労働生産性 = 県内(国内)総生産額 ÷ 県内就業者数

※表をクリックすると大きく表示されます
表9

表10


表9から、全国的に製造業の労働生産性は高い一方、サービス業や小売業などは低い傾向にあるということが言えます。

また、表10から、製造業の中でも業種によって、かなり差があり、富山県の製造業で大きなウェイトを占める電気機械や化学などは生産性が高いことが分かります。

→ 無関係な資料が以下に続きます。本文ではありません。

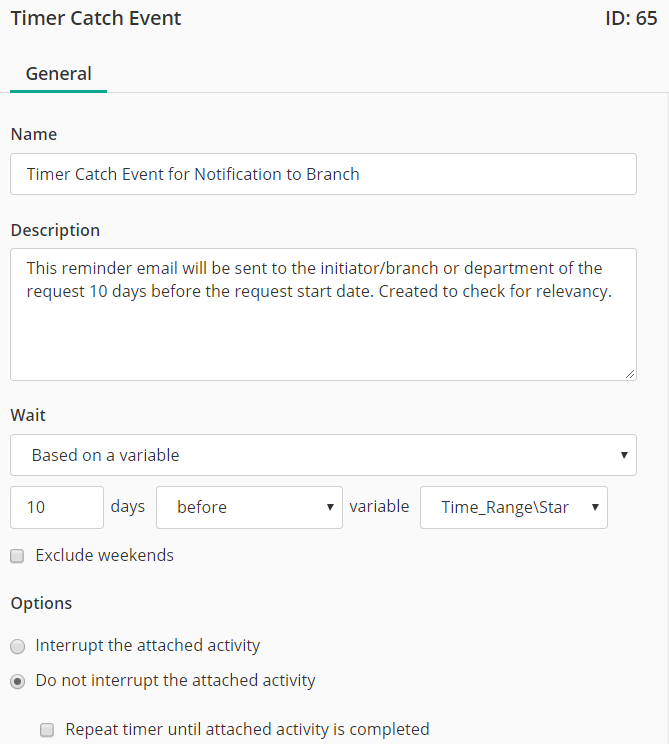Grab the Description textarea resize handle

(630, 374)
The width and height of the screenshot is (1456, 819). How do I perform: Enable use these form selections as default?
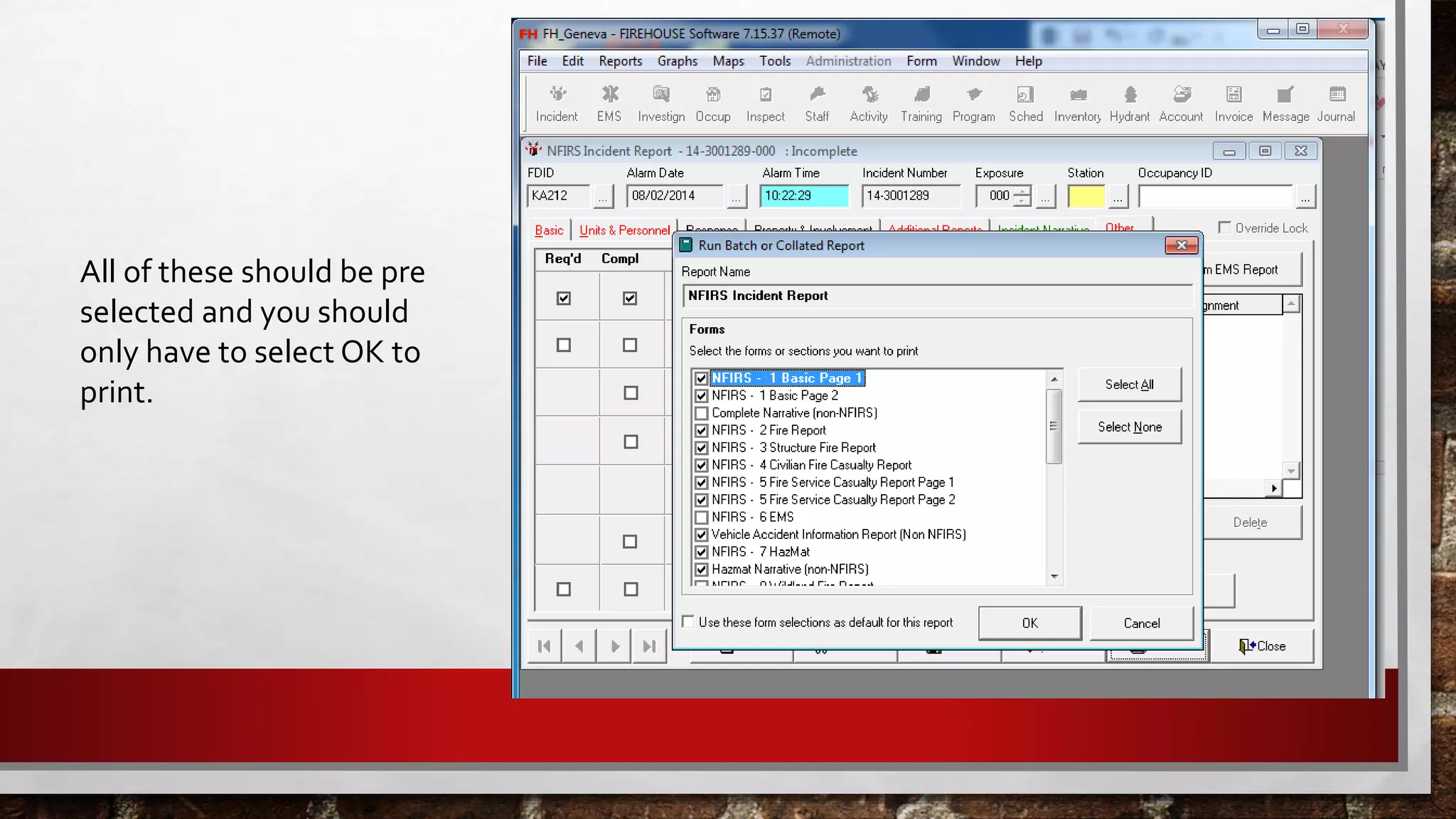click(688, 622)
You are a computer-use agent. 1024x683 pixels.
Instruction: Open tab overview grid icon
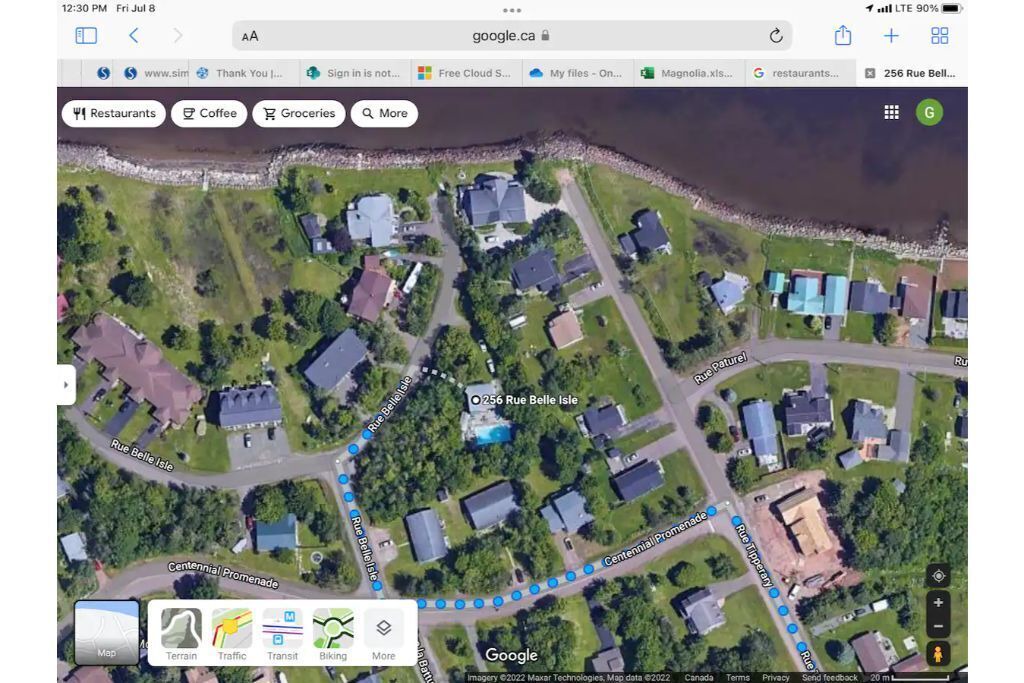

これらのことから、富山県の製造業の労働生産性が全国値に比べ高いのは、電気機械や化学などの労働生産性の高い業種が大きなウェイトを占めているためと思われます。(なお、表10では金属製品の労働生産性が低いが、富山県の金属製品は大規模企業が多く1人当たり製造品出荷額も高いことから、必ずしもこの全国値はあてはまるものではないと考えられる。)

不動産業については、労働生産性が高くなっていますが、これは不動産業の生産額に「帰属家賃」が含まれるためと思われます。このため、持ち家率が高い富山県(平成17年国勢調査結果79.1%、全国第1位)、石川県(同69.7%、全国第21位)などは、労働生産性が高くなる傾向があるようです。


帰属家賃

持ち家について、借家や貸間と同様のサービスが生産されるものと仮定し、それを市場家賃で評価したもの



(2) 就業人口割合

つぎに就業人口割合を調べてみます。就業人口は県民経済計算の県内就業者数を使用します。表11をご覧ください。

就業人口割合 = 県内就業人口 ÷ 県内総人口 です。


表11

ごらんのとおり、富山県はこの割合が全国値よりも高くなっています。

これらのことから、富山県の1人当たり県民所得が高いのは、労働生産性の高い製造業(特に電気機械、化学など)のウェイトが高いという産業構造や、就業人口割合が高いことなどによるところが大きいと思われます。



5.おわりに


県民経済計算は各種統計資料をもとに推計するため、推計対象年度から1年半〜2年遅れとなり、速報性があるとは言えません。

しかし、県民経済計算の推計は、県民の経済活動の諸側面を、膨大な資料を使用して県民経済計算の概念に従って加工、組み立てて作成されており、推計結果は地域経済全体を表している唯一の指標といえます。

時系列での分析、他県との比較を通じて、経済実績の評価、県の経済の特徴等を把握し、各種施策を立案する際に利用することもできます。

今回は、製造業(名目値、実質値)や県民所得を中心に述べましたが、各分野について、さらに細かく分析すれば、おもしろい結果がでるかもしれません。興味のある方は分析してみてはいかがでしょうか。